OPTIMIZATION OF TRANSFORMER LOAD FORECASTS IN SMART GRIDS THROUGH AI-DRIVEN REGRESSION AND WEATHER DATA FUSION

Abstract

This paper explores machine learning regression models for predicting maximum transformer load using historical and weather data. The growing energy demand and stress on infrastructure during peak periods motivate the need for accurate forecasting to enhance reliability and planning. Six models were evaluated: linear regression, Decision Tree, Random Forest, Support Vector Regression (SVR), K-nearest neighbors (KNN), and XGBoost. Three scenarios were tested. One year of historical data, one year of data plus weather variables, and ten years of synthetic data with weather fluctuations. Key features included connected load, date-based elements (day, month, year), and weather metrics like temperature, humidity, wind speed, and global horizontal irradiance (GHI). Data preprocessing involved merging transformers and weather datasets, feature engineering, and using Grid Search CV with Time Series Split for time-aware model tuning. Performance was evaluated using the root mean squared error (RMSE), the mean absolute error (MAE), and the R² coefficient. Scaled normalization facilitated visual comparison of models by plotting predicted versus actual line plots. In the one-year scenario without weather data, Linear Regression performed best (R² = 0.99), with Random Forest and KNN also performing well.

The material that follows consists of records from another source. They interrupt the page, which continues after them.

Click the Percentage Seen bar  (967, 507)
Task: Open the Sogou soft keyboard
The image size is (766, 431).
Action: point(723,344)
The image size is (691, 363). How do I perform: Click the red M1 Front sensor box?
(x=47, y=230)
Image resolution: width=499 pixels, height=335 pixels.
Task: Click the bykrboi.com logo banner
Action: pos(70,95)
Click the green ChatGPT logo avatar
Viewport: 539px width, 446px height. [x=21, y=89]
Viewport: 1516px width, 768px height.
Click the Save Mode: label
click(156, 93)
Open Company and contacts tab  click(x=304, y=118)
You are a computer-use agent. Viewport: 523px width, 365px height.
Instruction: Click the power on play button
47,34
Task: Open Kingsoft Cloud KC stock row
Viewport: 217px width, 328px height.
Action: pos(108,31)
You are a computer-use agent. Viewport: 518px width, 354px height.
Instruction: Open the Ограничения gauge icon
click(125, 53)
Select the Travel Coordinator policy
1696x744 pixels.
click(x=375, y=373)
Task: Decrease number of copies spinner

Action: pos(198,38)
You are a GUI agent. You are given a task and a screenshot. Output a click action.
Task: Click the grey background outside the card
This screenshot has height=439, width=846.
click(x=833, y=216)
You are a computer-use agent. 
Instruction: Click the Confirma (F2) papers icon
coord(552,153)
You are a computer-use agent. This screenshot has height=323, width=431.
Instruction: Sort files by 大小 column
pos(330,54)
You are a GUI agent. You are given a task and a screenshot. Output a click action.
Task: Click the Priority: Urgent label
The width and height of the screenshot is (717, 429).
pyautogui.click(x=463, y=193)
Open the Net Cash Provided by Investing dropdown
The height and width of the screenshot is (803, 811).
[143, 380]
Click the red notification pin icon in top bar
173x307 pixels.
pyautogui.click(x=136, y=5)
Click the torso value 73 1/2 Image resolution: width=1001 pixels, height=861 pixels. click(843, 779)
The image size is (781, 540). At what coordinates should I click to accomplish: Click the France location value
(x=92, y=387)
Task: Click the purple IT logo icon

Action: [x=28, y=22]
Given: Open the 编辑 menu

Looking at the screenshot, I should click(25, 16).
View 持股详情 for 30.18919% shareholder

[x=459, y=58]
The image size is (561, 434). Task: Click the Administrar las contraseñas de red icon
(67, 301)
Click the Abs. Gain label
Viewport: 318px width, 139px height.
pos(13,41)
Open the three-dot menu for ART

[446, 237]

When weather variables were added, Random Forest (R² = 0.90) and Linear Regression (R² = 0.99) remained strong, but SVR and KNN underperformed. With ten-year synthetic data, Random Forest (RMSE = 0.01, R² = 0.97) and XGBoost (RMSE = 0.02, R² = 0.98) outperformed others, capturing long-term and seasonal trends. Linear Regression and SVR struggled with extended forecasts. Correlation analysis revealed that transformer load had a moderate correlation with temperature (r = 0.34) and wind speed (r = 0.55), and a strong correlation with global horizontal irradiance (GHI) (r = 0.74). These findings validate the value of ensemble models and environmental variables in enhancing load forecasting accuracy. The study supports the integration of weather-aware machine learning for more intelligent energy grid management.